Figure 5. Relative transcription strength of the part K2253000 against Anderson Promotor J23101.

We concluded that this part has a higher relative strength than the strongest Anderson promoter in E. coli dh5α, quantified by qPCR and fluorescence curve. However, this has no statistical significance (p=0.05), possibly because of the low amount of data.

Moreover, results obtained suggests that the RBS has not a relevance difference in expression compared to the Elowitz RBS. The previous conclusion was inferred by comparing both assays, GFP traduction and transcript expression, because they both keep the same tendency.
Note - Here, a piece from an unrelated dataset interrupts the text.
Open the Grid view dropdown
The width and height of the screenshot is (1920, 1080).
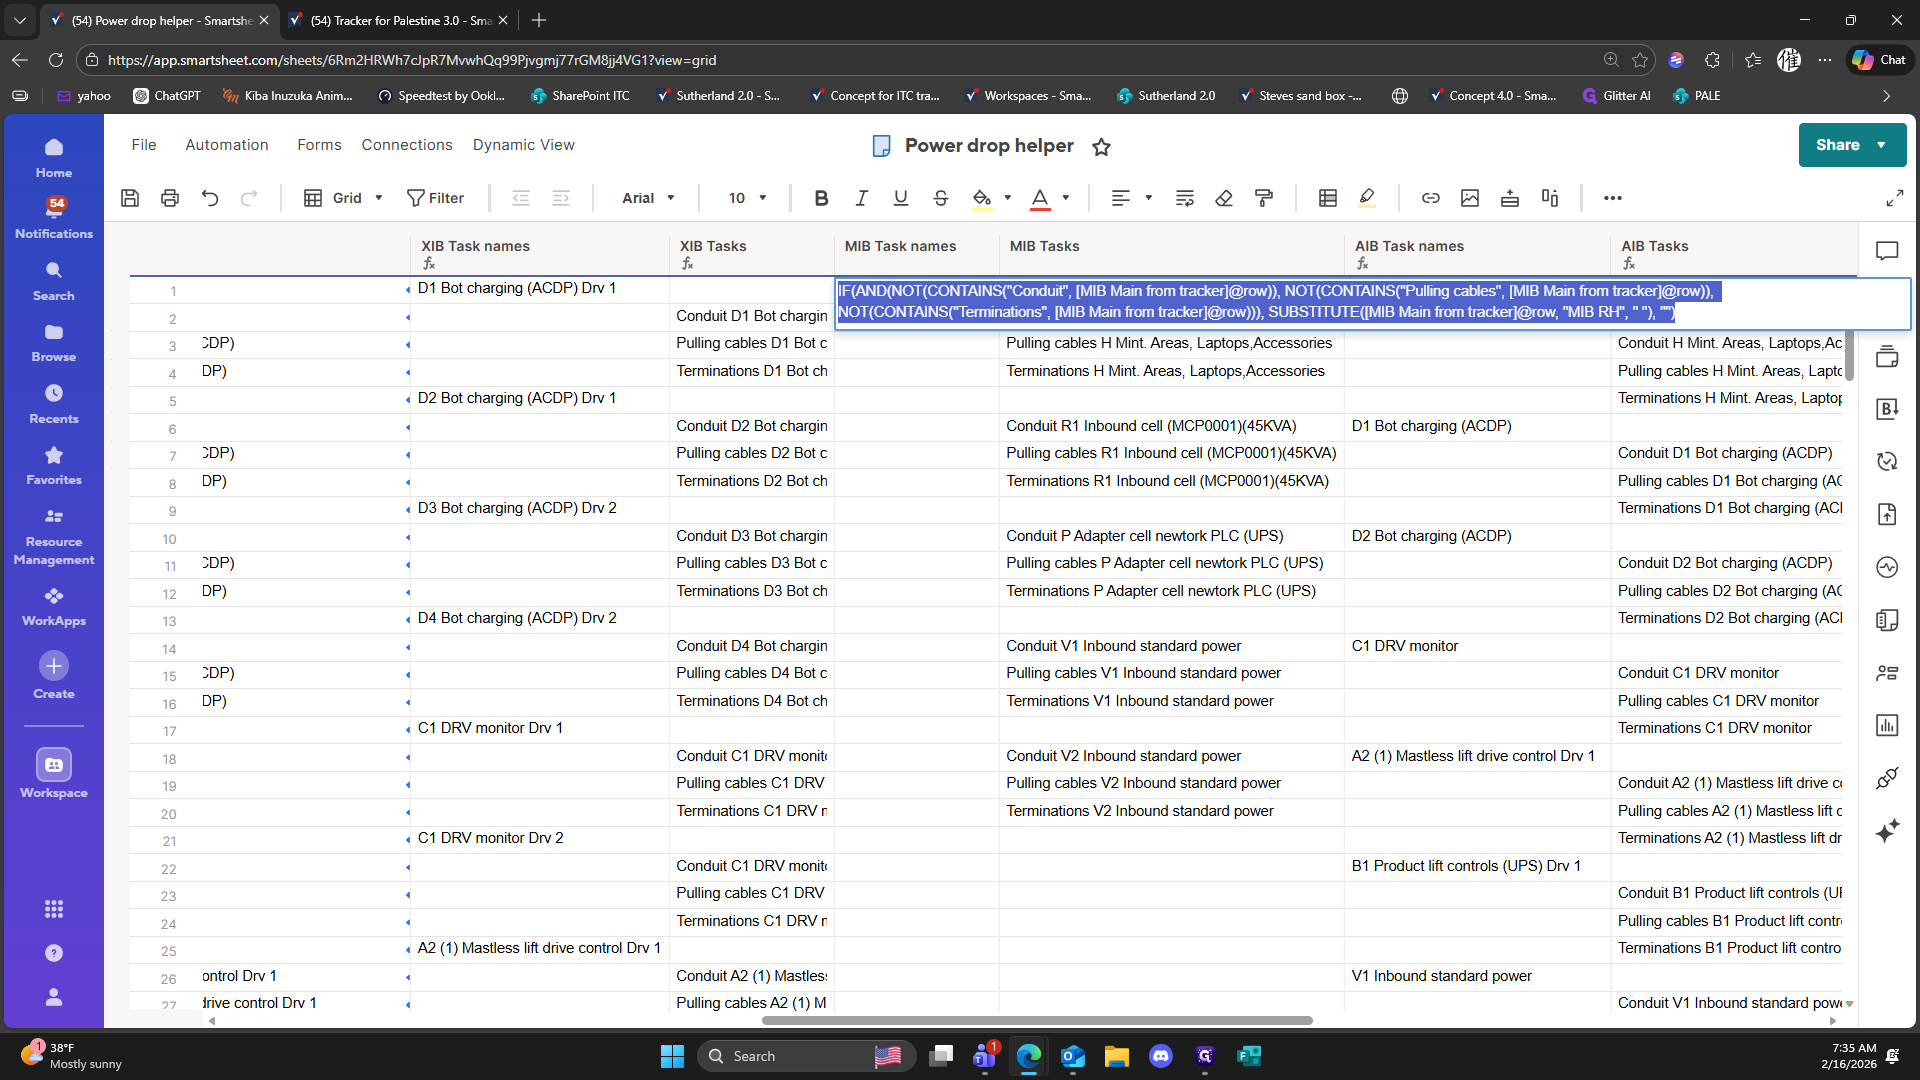[x=344, y=198]
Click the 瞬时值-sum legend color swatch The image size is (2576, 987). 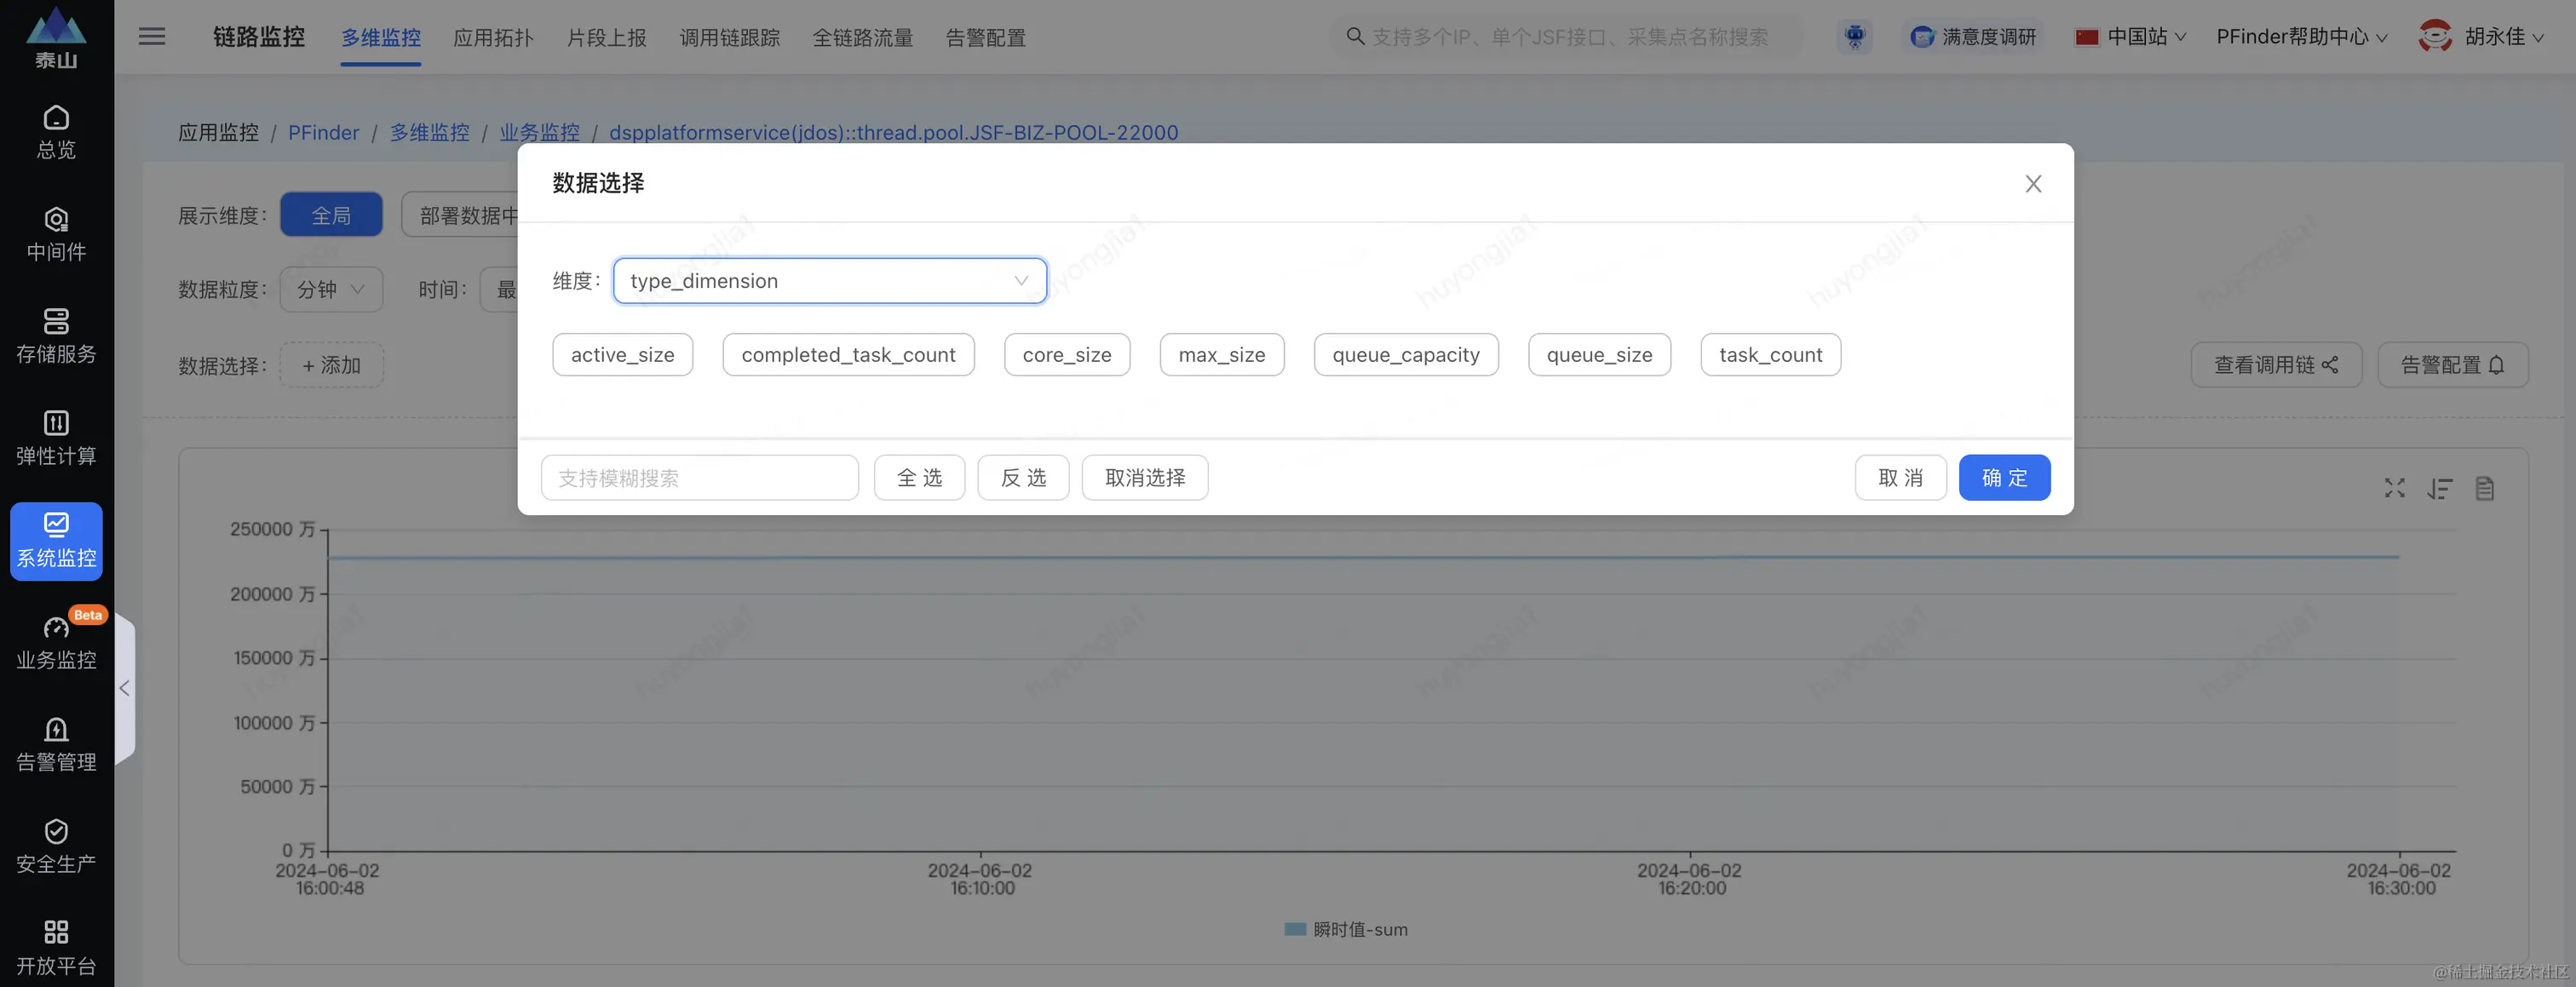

This suggests that possibly the difference in the amount of protein finally achieved is primarily consequence of the promoter strength and not the RBS. In addition, we recommend further iGEM teams to test some assays to identify the promoter and RBS real sequence in the part K2253000.

Sequence and Features

Assembly Compatibility:
  • 10
  • 12
  • 21
  • 23
  • 25
  • 1000


  1. Zhu, D. et al. Isolation of strong constitutive promoters from Lactococcus lactis subsp. Lactis N8. FEMS Microbiol Lett. 363(16): pii: fnv107 (2015).
  2. Lee, M. E. et al. A Highly Characterized Yeast Toolkit for Modular, Multipart Assembly. ACS Synth. Biol. 4(9): 975-86 (2015).